(Stored records)

++++++++++

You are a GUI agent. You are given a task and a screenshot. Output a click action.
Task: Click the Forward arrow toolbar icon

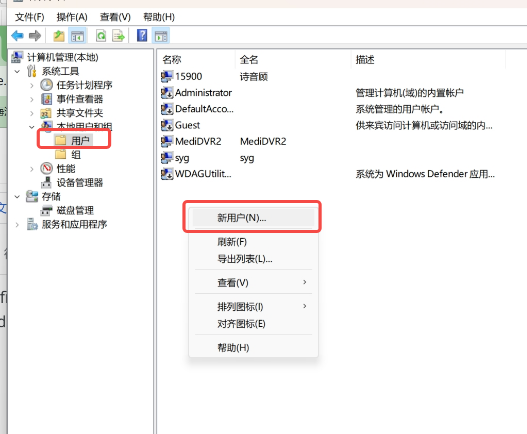pyautogui.click(x=35, y=35)
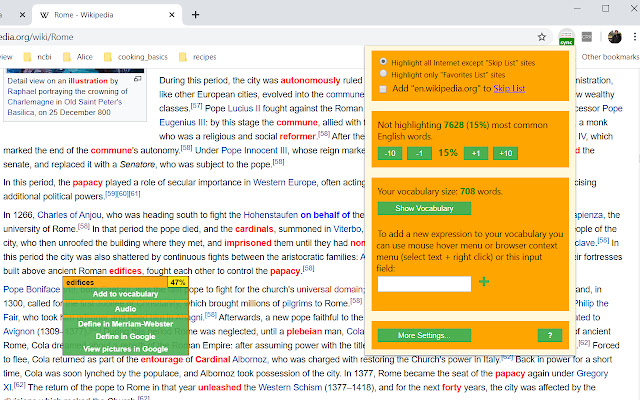Enlarge the Charlemagne illustration via expand icon
The height and width of the screenshot is (400, 640).
pos(138,79)
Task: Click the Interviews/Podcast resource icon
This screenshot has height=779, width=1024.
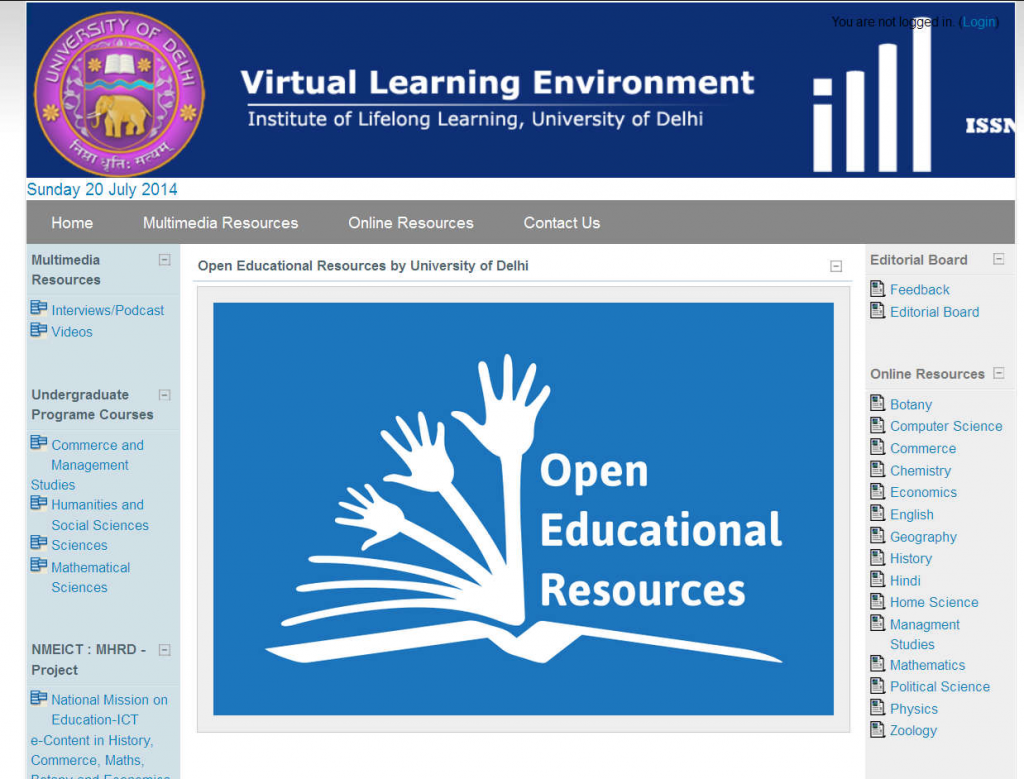Action: (39, 309)
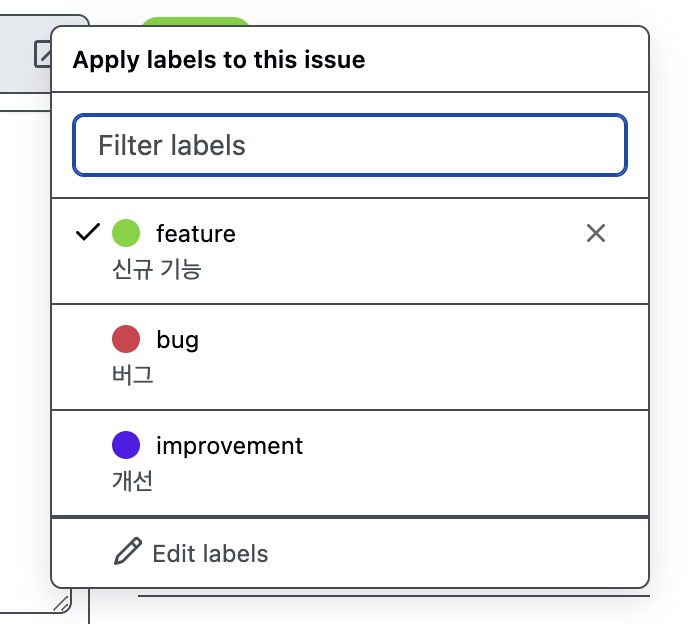The height and width of the screenshot is (624, 688).
Task: Deselect the feature label name
Action: pos(196,233)
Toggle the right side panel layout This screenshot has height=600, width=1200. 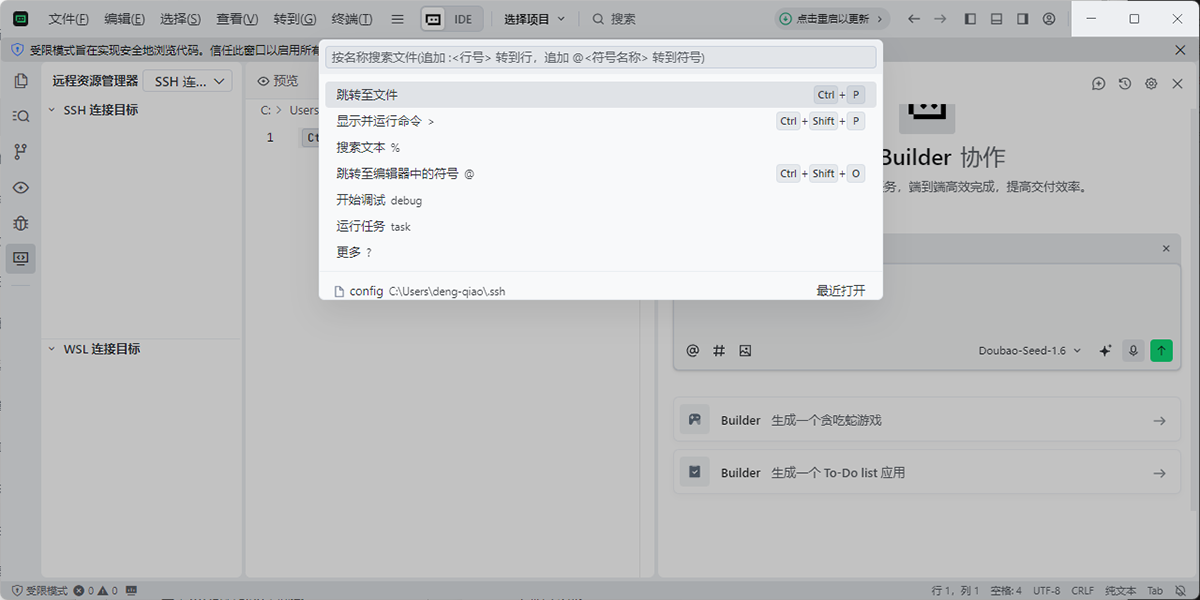[x=1022, y=19]
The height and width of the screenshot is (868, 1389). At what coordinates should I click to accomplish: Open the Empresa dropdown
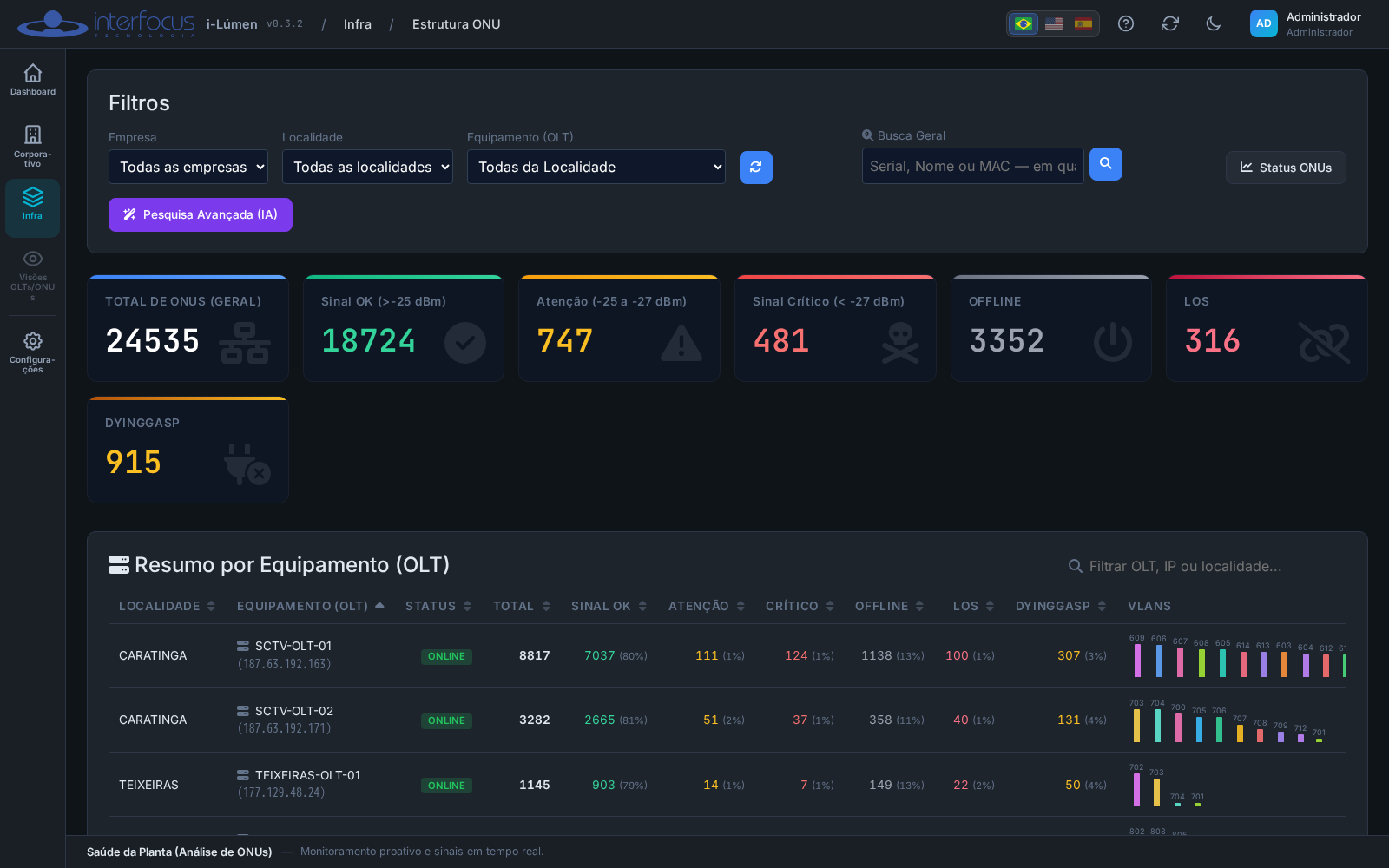(188, 167)
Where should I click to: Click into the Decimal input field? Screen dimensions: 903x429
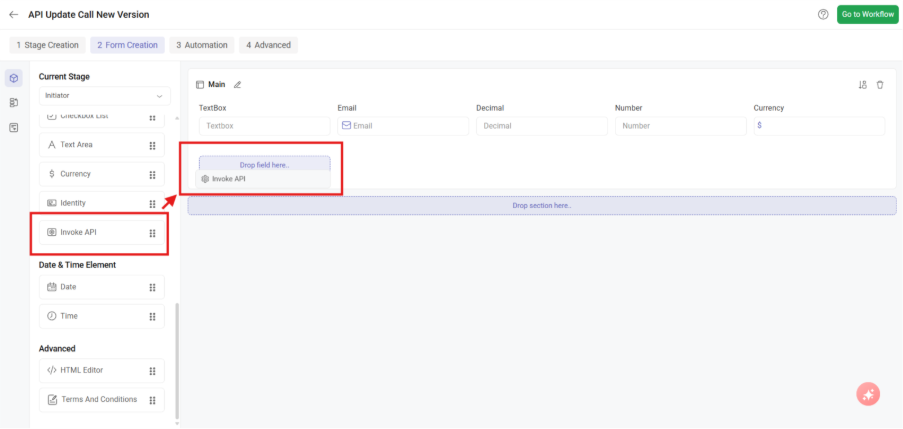tap(541, 126)
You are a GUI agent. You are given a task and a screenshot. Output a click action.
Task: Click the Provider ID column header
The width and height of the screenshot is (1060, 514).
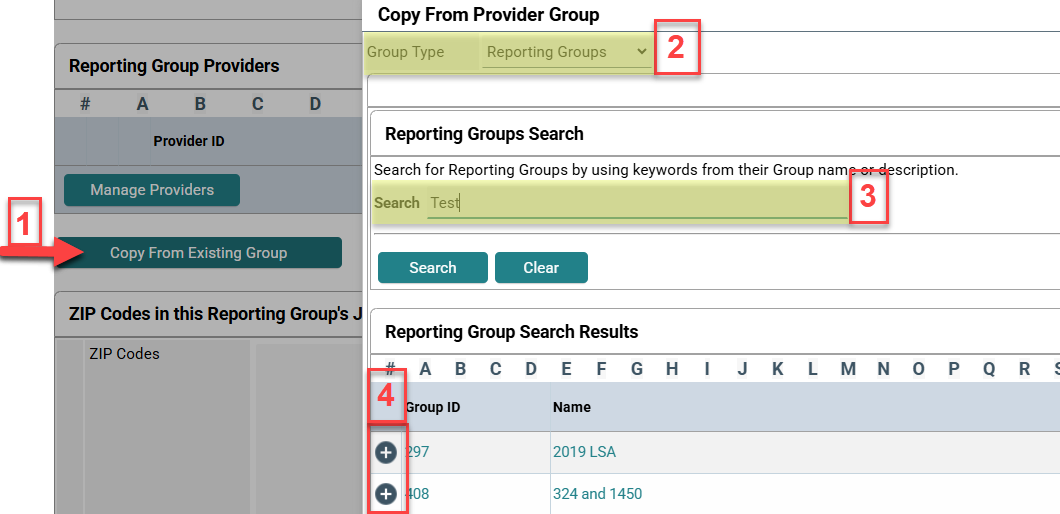[189, 141]
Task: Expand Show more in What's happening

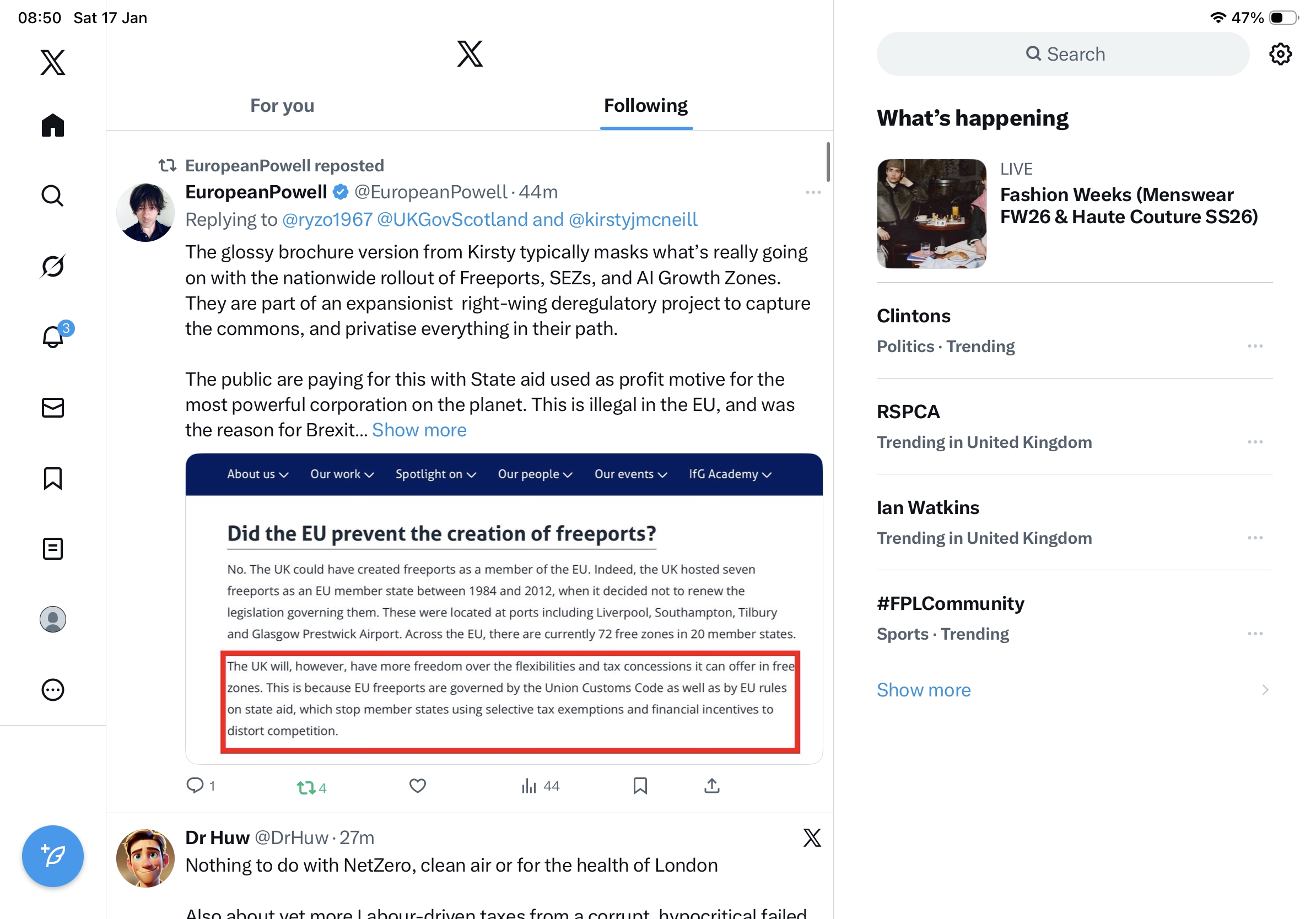Action: point(924,689)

++++++++++

All lines from the one containing "Where should I" to the last line of the records above, both included, need to be repeated word for word; omit the pictures.

Where should I click to: Click into the Decimal input field? Screen dimensions: 903x429
tap(541, 126)
You are a GUI agent. You are given a task and a screenshot. Output a click action.
Task: Click the Provider ID column header
The width and height of the screenshot is (1060, 514).
[189, 141]
Task: Expand Show more in What's happening

Action: point(924,689)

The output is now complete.